RICARDO ANTÔNIO SILVA SEITENFUS

"O mundo é um espetáculo semelhante aos Jogos Olímpicos: uns fazem negócios, alguns competem e outros contentam-se em observar."(Pitágoras, séc. 6 a.C.)²
Em 1991, um golpe militar destituiu Jean-Bertrand Aristide, o primeiro presidente eleito em 186 anos de história independente do Haiti. Desde então, a extraordinária capacidade dos golpistas em manipular a esperança de uma solução pacífica arrasta o caos até seu inevitável epílogo violento.
Os astutos militares haitianos sempre tiveram como aliado o princípio da não-ingerência nos assuntos internos de um país soberano. Porém já existe a possibilidade de uma intervenção armada, a primeira a ter como objetivo a restauração de um governante eleito democraticamente. Este é, do ponto de vista da história das relações internacionais, o cerne do drama haitiano.
A decisão do Conselho de Segurança (CS) das Nações Unidas (31/07/94), que autoriza o emprego de todos os meios necessários para restabelecer o governo constitucional do Haiti, parece ser de ordem ética e humanitária. A invasão estrangeira seria uma vitória da sociedade civil contra o Estado e da solidariedade contra o egoísmo.
Análise mais acurada, contudo, demonstra que inexiste no Haiti um conflito étnico (como Ruanda) ou agressão estrangeira (como na Guerra do Golfo), e sim uma guerra entre o próprio Estado e sua população.

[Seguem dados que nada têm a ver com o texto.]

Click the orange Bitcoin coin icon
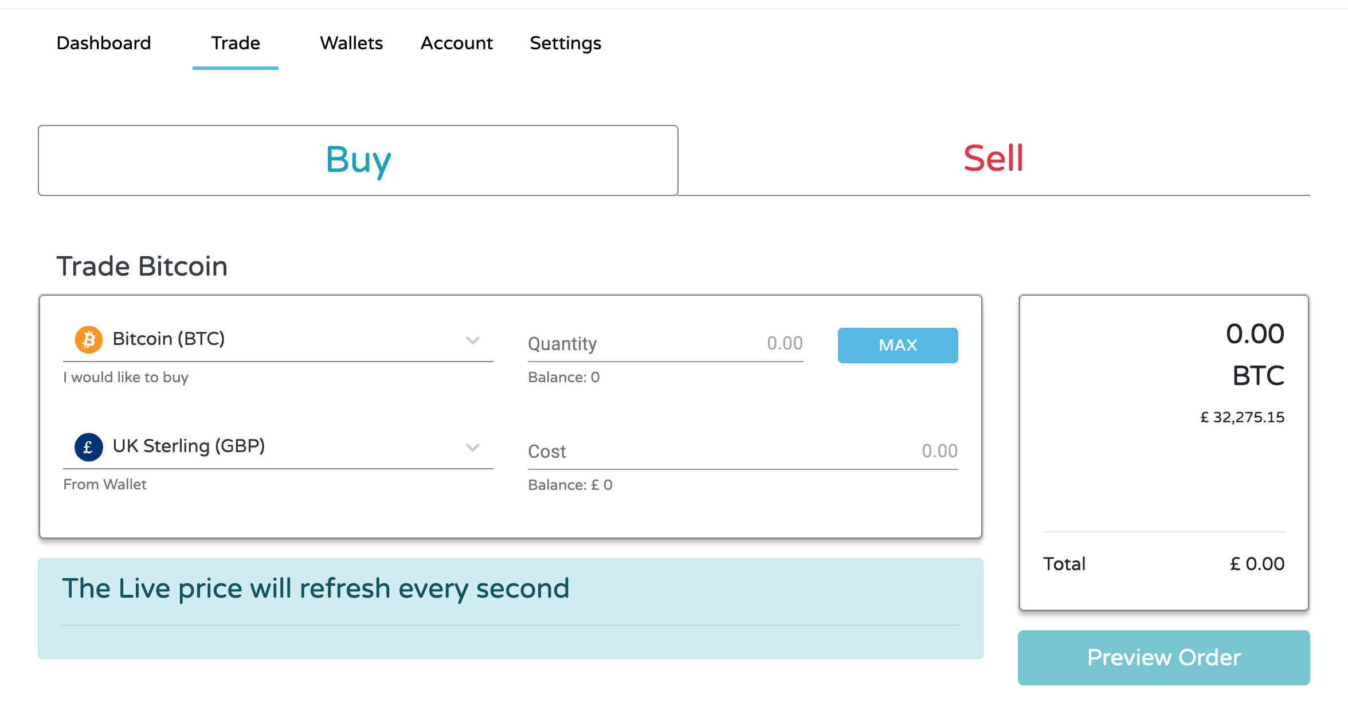Screen dimensions: 1348x722 [89, 340]
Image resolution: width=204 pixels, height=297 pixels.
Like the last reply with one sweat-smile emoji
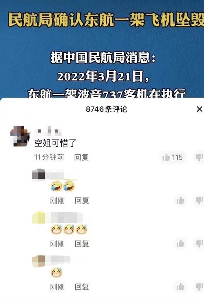[180, 287]
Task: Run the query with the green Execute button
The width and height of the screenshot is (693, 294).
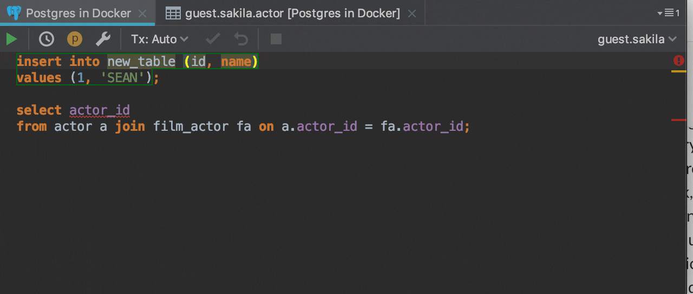Action: point(11,39)
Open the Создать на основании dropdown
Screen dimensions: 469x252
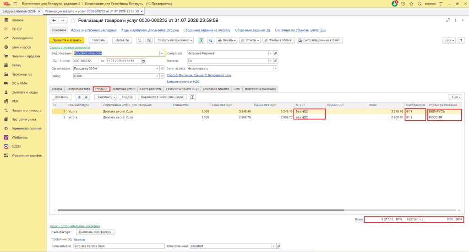(x=174, y=40)
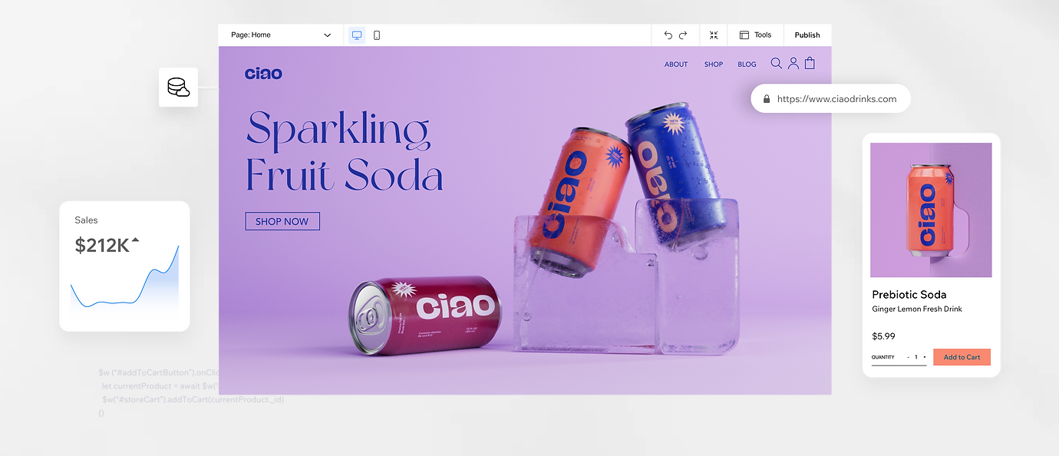
Task: Open the Prebiotic Soda product thumbnail
Action: 930,210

O governo militar atribuiu à ONU (Organização das Nações Unidas) e à OEA a organização das eleições presidenciais de 1990, comprometendo-se a acatá-las. Nove meses depois golpeou a democracia e instaurou o terror. Para distender a crise, assinou diversos acordos internacionais que estipulavam prazos para o retorno de Aristide e o restabelecimento da legalidade, todos eles descumpridos injustificadamente.
Assim, é incompreensível a posição hoje adotada pelo Brasil, apegada a um sofrível juridicismo. No Conselho de Segurança da ONU, onde ocupamos uma cadeira de membro temporário, nosso representante absteve-se na votação, seguindo os passos da China. Fê-lo em "boa companhia": Pequim vota sobre o Haiti tendo como parâmetro a violenta ocupação que empreende sobre o Tibete e a repressão nas províncias de Qinghai e Xinjiang.
O "falso progressismo" do Brasil, compartilhado por diversos Estados latino-americanos, ressalvada a posição argentina, acaba redundando em uma grande hipocrisia. É como se a liderança norte-americana no deslinde da crise haitiana representasse uma ameaça a todos os países do continente. Resistir seria a única forma de proteger o interesse nacional destes Estados frente à virtual ingerência dos EUA em seus assuntos internos.
Ocorre que a ação coletiva no Haiti não pode ser associada às intervenções que Washington promoveu na América Latina, de forma unilateral e por seus próprios interesses, seja inspirados pela doutrina Monroe ou no embate contínuo da Guerra Fria.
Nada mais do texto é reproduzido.